We both went with what worked best for us, not necessarily what was right. There are no bad guys in this story, only two connected but also are very different men trying to make their way through a challenging and sometimes hostile world.
It worked until it didn’t. It was great while it lasted.
I can’t speak for Moise, but it taught me much and revealed a great deal about me, some good and some bad. I learn from both.
And isn’t that the story of me, and the story of Moise, and the story of Moise and all humanity? There is some good and some bad in all of us.
The world insists we be heroes and saints, but we are all human. It’s just that nobody wrote about what the saints were really like. They were human too.
Moise can ride all the buggies and wear all the black hats and beards that he wants.
The bottom line is that we are both the same; we are good and evil and far from perfect.
This is what connected us and what pulled us apart.
Whether we run into one another or not, we will never talk to each other about this. This is the way of the Amish; this is the way of men. But I keep trying to work it out.
As I rounded the corner, Moise turned and gave me a final wave. I lowered the car window and stuck my hand out, returning the gesture.
Then, I was down the hill, and he was out of sight.
I realized a few minutes later that this isn’t our way of saying hello, but of saying goodbye.
Beautiful.
Thanks Deb..
And I am so glad that writing is your everything; your books and now your blog have made my life richer.
I have this same relationship with my adult daughter; we’ve both hurt each have other or asked too much in the past.
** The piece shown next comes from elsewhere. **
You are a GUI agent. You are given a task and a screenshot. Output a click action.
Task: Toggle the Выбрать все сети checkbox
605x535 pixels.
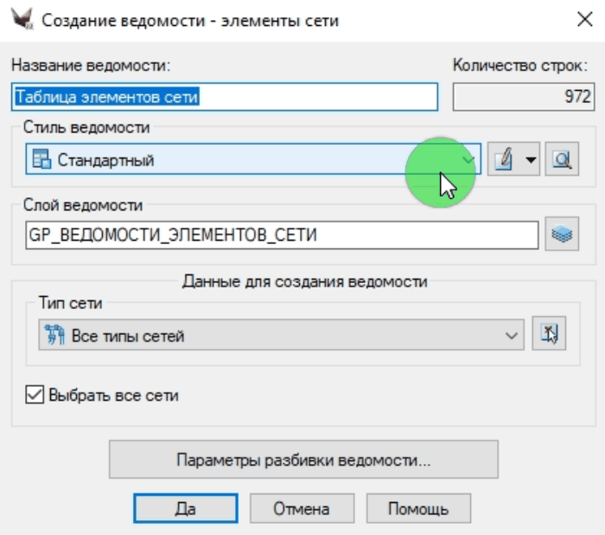(35, 396)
She cares for me now as I am disabled. Cleans my house, helps me with a shower, does my laundry, brings me takeout. She gets paid to do this from the state and I am grateful. I still buy her “gifts” or give her things of mine that she likes, she is especially fond of my large collection of crystals.
Maria too, makes my heart happy with her potholders; I have 2 hanging on my refrigerator. I hope you both continue doing what makes you happy, because it makes me happy as well.
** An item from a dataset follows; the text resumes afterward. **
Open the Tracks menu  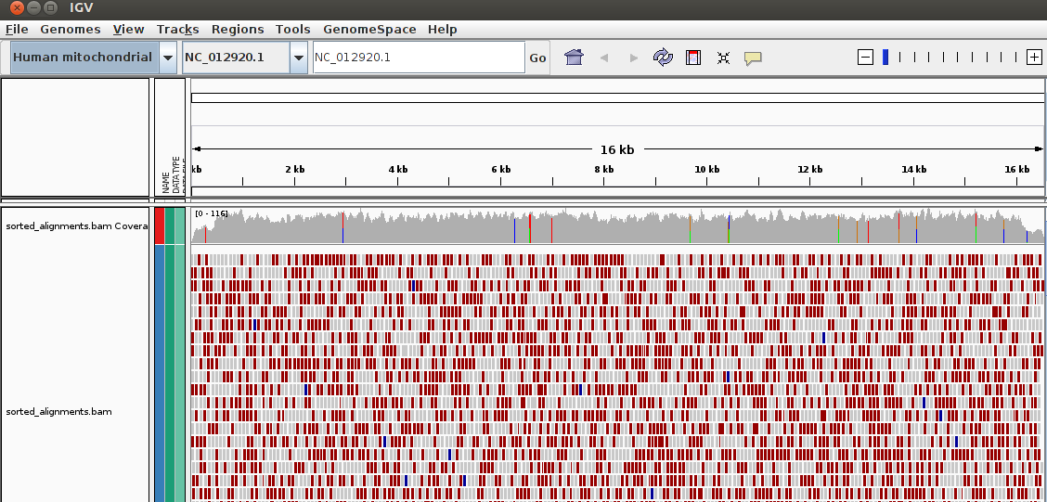(177, 29)
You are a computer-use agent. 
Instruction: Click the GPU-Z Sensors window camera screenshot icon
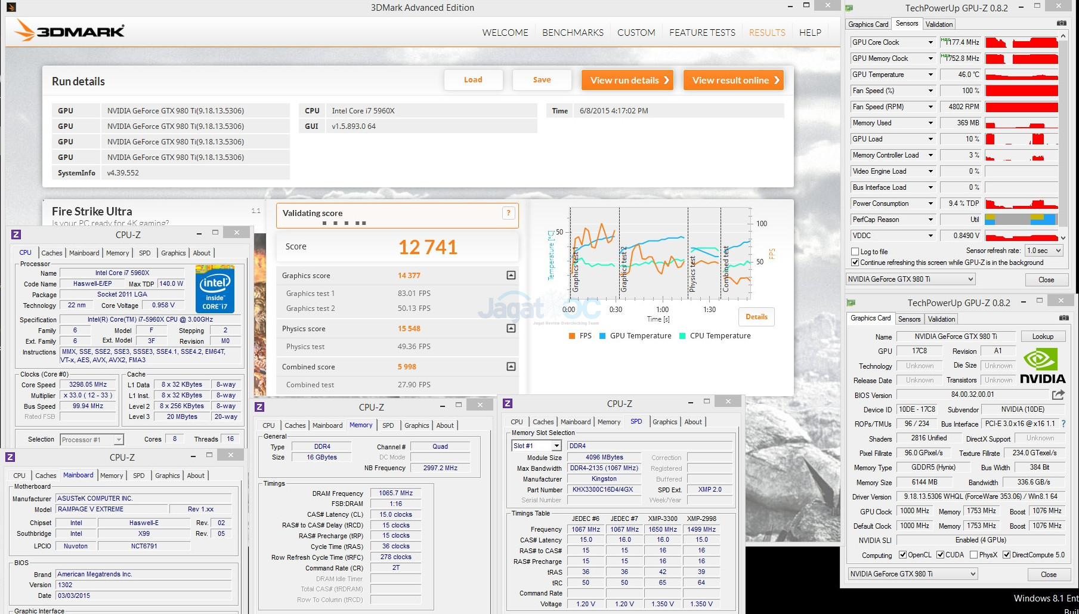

As for my daughter, we seem to be on a good road, only time will tell if we can keep driving down it.
Sad Jon.
Life, Sally, I’m not sad about my life at all
this is a beautifully written piece, Jon……from the heart. I hope you may be wrong in your perception of the waves……… I hope it isn’t goodbye……..rather…….see you down the road, my friend.
Susan M
Thanks, Susan, I didn’t mean goodbye in a literal sense, I’m sure we’ll see one another but we can’t really be friends in the full sense. It’s okay, I am grateful for the experience..
I have friends that are old order Mennonite, and some that are Amish. There is a large, growing community here, including some of my neighbors. But like you said- we are not the kind of friends to sit down and have coffee and gossip with. We praise each others goats, and trade secrets for growing luscious tomatoes (coffee grounds and Epsom salts!)
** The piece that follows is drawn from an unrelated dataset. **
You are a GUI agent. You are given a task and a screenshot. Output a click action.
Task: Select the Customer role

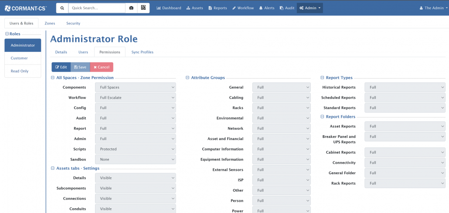click(19, 58)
I buy baked goods from my neighbor, they have bought meat rabbits from me.
It’s a friendship that is more like a partnership than a friendship. And that is ok!
“In the end, I was doing too much, and Moise was taking too much.”
“The truth is that Moise and I exploited one another.”
You have a lot of insight!
Moise waved hello. He chose to get your attention, to open the door to you, so to speak.
Your wave is not a wave of goodbye unless you yourself choose it to be.
As I’ve told you, my grandmother was Amish. She never waved to people unless she had an open connection with them. Anyone she shut the door to in her life was never noticed again.
Just something to think about. I’m not telling you what to do, I’m not judging you. I’m just observing and commenting from my own experiences.
Jon this is such a touching, beautiful story, so well written. I miss reading about your visits with Moise and his family – I wondered if the photographs and writing might eventually become a problem, along with the demands put on you for help. Friends don’t need to be in constant contact, especially those living in two very different worlds.
Thank you for this…insightful and compelling.
Well written, Jon. I enjoyed your writing about the Amish, I learned a lot and I will miss it.